--- INFORMATION Enclosed Below ---

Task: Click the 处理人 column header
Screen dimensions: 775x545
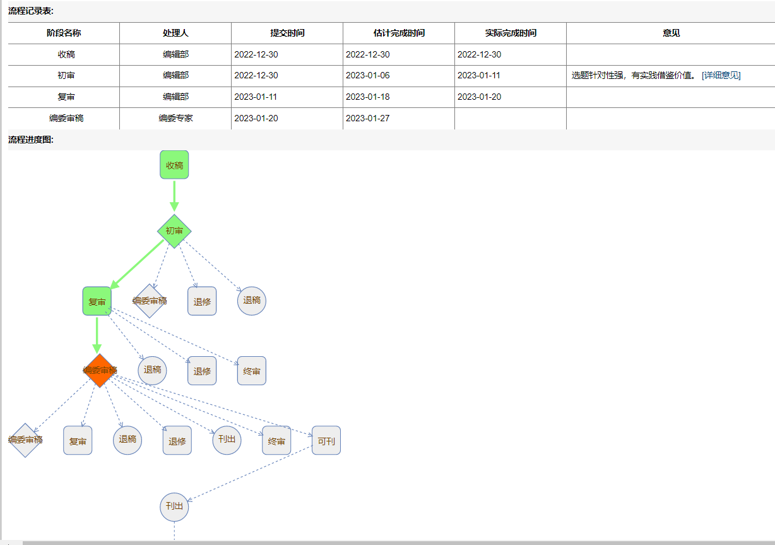Action: (x=175, y=33)
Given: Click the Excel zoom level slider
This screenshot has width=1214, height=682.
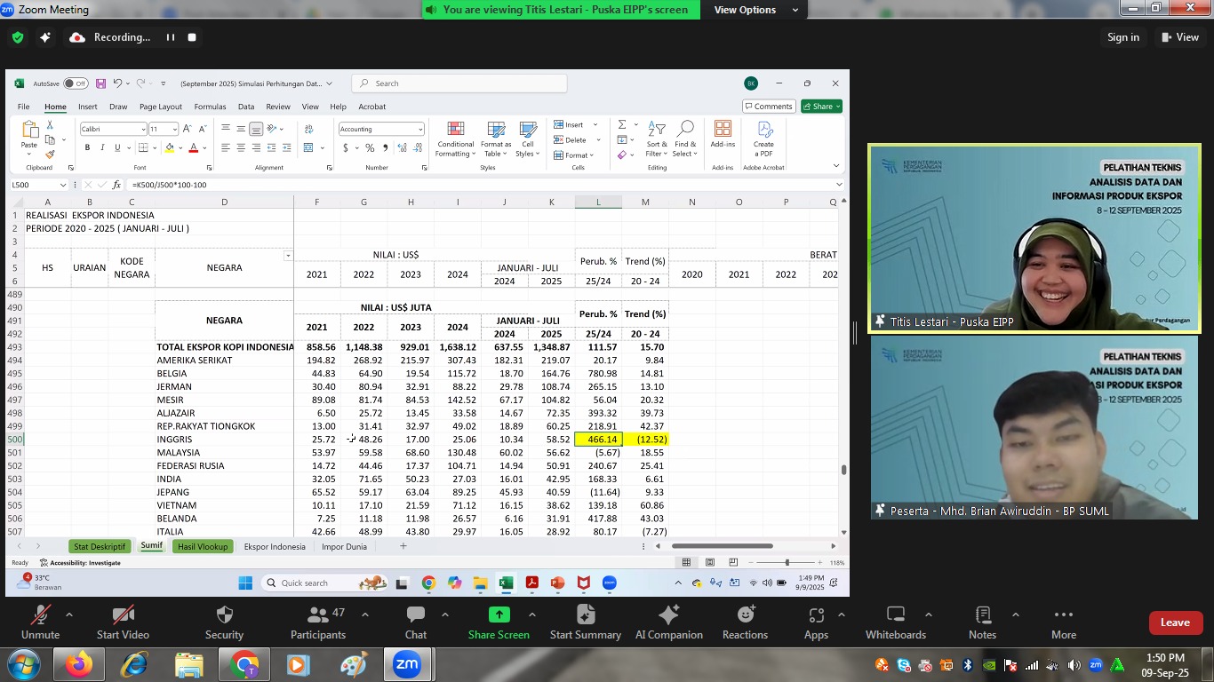Looking at the screenshot, I should coord(787,562).
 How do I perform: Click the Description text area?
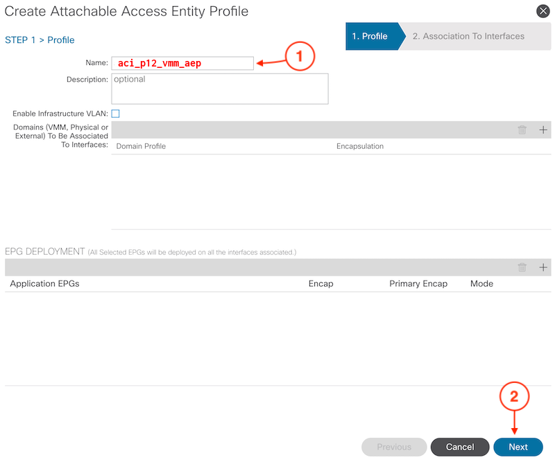click(220, 89)
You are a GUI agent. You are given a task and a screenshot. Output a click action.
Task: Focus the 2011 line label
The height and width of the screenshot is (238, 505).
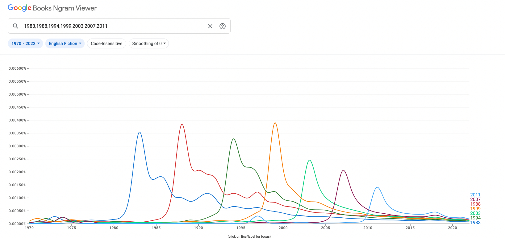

--- End of Enclosed INFORMATION ---

_WHAT TO DO:_ Only the lines from the line with "This screenshot has width=1214, height=682." through the closing line of the data, both included, should be set down, exactly as written and without pictures.

_TASK ANSWER:_
This screenshot has width=1214, height=682.
Looking at the screenshot, I should coord(787,562).
 How do I perform: Click the Description text area?
click(220, 89)
You are a GUI agent. You are given a task and a screenshot. Output a click action.
Task: Focus the 2011 line label
The height and width of the screenshot is (238, 505).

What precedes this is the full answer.